Knock Out
- Other names: Bob the Builder: Bricklaying Game Sloper!
- Publishers: Milton Bradley
- Publication: 1991; 35 years ago
- Years active: 1991–?
- Genres: Tabletop game
- Languages: English
- Players: 2–8
- Playing time: 30'
- Age range: 7+

= Knock Out (tabletop game) =

Tabletop game by Milton Bradley from 1992

Knock Out is a family tabletop game for two or more players published by the Milton Bradley Company in 1991.

==Gameplay==
The players set up a wall of plastic bricks of various colors, with a special large "Knockout" brick embedded in the center of the wall. On their turn, the active player rolls a color-coded die and then must remove a brick of the corresponding color from the wall with a small battery-powered "jackhammer". If the player is successful, the brick is placed on top of the wall, and play continues. If the player knocks more than one brick out of the wall, but the special "Knockout" brick remains in place, the brick that the player was attempting to remove is set on top of the wall, and the other downed bricks are removed from the game. If, however, the special "Knockout" brick is dislodged and hits the table, the offending player is eliminated, the remaining players rebuild the wall, and another round is played. This continues until only one player is left.

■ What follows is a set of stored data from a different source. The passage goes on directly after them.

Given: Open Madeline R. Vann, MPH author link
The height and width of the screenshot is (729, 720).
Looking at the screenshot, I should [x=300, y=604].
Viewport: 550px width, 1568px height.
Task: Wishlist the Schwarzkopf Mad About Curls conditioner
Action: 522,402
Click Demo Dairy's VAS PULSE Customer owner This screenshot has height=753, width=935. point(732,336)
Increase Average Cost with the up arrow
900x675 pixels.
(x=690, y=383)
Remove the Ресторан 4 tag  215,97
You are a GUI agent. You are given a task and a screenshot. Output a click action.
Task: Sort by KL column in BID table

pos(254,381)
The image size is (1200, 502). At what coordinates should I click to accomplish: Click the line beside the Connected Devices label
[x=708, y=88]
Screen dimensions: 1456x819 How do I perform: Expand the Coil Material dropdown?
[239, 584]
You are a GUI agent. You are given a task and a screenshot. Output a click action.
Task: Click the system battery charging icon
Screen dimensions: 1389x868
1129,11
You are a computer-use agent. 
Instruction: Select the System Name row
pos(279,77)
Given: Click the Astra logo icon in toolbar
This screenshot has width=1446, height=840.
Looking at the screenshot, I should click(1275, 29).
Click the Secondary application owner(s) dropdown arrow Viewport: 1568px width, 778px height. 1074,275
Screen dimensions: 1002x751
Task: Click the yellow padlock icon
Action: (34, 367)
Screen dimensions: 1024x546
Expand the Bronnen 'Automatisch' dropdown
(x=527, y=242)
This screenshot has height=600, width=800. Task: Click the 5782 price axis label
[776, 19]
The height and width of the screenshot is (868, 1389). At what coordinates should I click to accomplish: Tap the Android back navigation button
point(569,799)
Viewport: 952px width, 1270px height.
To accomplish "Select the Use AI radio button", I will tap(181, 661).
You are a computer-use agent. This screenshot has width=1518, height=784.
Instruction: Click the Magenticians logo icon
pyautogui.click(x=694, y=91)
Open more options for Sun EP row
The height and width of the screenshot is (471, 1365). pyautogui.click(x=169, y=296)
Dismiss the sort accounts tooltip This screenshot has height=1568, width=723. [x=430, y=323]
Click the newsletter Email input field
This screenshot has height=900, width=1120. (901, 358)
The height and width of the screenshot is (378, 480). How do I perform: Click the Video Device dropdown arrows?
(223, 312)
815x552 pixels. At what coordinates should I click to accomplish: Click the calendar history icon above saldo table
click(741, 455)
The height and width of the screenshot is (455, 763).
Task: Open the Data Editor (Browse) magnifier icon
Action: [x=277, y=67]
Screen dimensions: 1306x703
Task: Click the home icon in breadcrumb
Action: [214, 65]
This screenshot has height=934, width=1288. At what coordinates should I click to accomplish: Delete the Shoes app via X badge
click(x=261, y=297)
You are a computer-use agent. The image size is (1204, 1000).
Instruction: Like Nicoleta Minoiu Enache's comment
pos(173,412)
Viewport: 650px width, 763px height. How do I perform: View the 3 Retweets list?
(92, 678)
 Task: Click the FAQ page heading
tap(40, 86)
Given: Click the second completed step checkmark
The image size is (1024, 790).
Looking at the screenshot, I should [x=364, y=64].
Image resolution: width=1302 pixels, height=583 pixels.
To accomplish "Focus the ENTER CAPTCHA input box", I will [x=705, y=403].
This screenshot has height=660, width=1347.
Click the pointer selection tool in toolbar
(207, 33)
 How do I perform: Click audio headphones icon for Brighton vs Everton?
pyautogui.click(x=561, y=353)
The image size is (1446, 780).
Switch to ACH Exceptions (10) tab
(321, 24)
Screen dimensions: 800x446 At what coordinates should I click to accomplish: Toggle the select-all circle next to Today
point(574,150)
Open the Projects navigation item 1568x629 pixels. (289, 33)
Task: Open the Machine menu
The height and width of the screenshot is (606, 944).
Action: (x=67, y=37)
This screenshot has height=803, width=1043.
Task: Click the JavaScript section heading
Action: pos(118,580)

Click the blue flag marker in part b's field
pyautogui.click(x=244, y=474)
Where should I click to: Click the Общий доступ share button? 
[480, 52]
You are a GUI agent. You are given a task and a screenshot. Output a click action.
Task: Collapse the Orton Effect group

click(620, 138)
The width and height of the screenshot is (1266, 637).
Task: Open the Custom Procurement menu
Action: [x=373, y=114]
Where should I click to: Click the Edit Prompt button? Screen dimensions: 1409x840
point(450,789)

Each game takes about 15-20 minutes to play. The jackhammer, known in the game as the "Rammer Hammer", uses two AA batteries.

==Reception==
In 1992, FamilyFun declared Knock Out one of the best new games for children aged 8–10.

In a retrospective review in 2018, Eric Mortensen compared this to other stacking games requiring dexterity such as Jenga, saying, "The electric hammer does a good job of differentiating Knock Out from other similar games but at its core it is still a pretty average dexterity game." He also noted that "Like all stacking games where you begin with a built tower, you will spend close to as much time building the wall as you do playing a round." He warned potential buyers that "if you have never liked stacking games like Jenga, Knock Out is not going to be for you. If you want a more challenging game it also won’t be for you." He concluded by giving the game an average rating of 3 out of 5 stars, stating that for people who liked stacking games, "If you can get a good deal on Knock Out, I think it is worth looking into."